— Instructions for the task —
Select the lines below containing the word "Viewport".

— Dataset extract —
═══

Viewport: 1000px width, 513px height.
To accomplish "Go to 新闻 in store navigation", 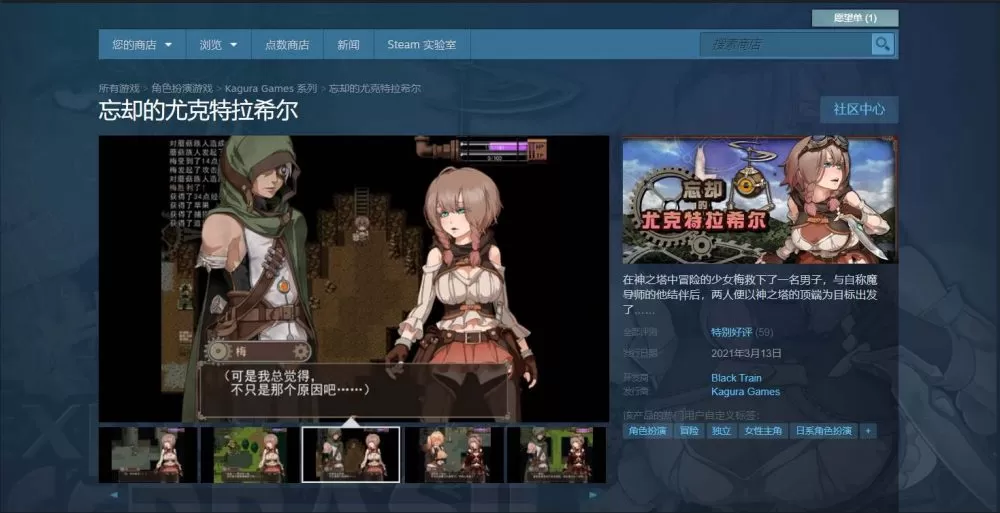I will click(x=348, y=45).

═══

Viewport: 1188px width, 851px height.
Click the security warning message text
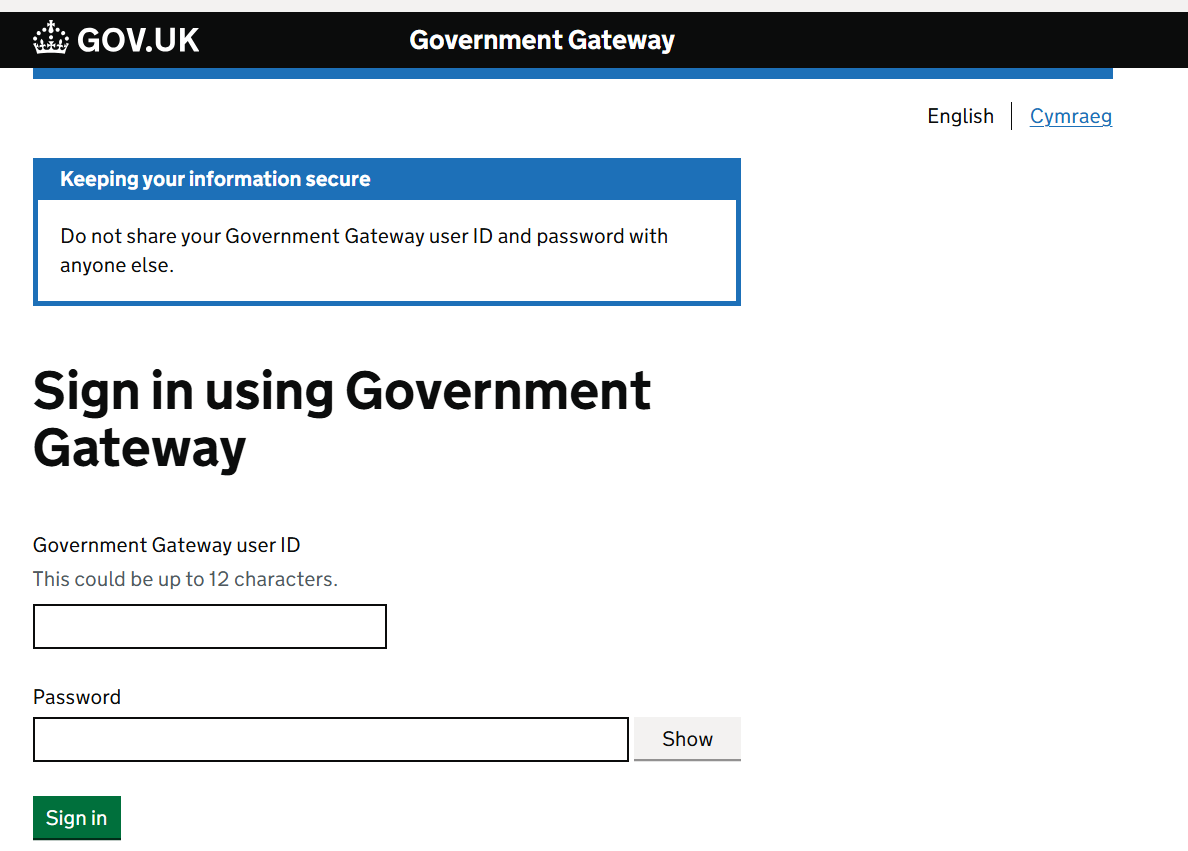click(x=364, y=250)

═══

— Exercise result —
Viewport: 1000px width, 513px height.
Viewport: 1188px width, 851px height.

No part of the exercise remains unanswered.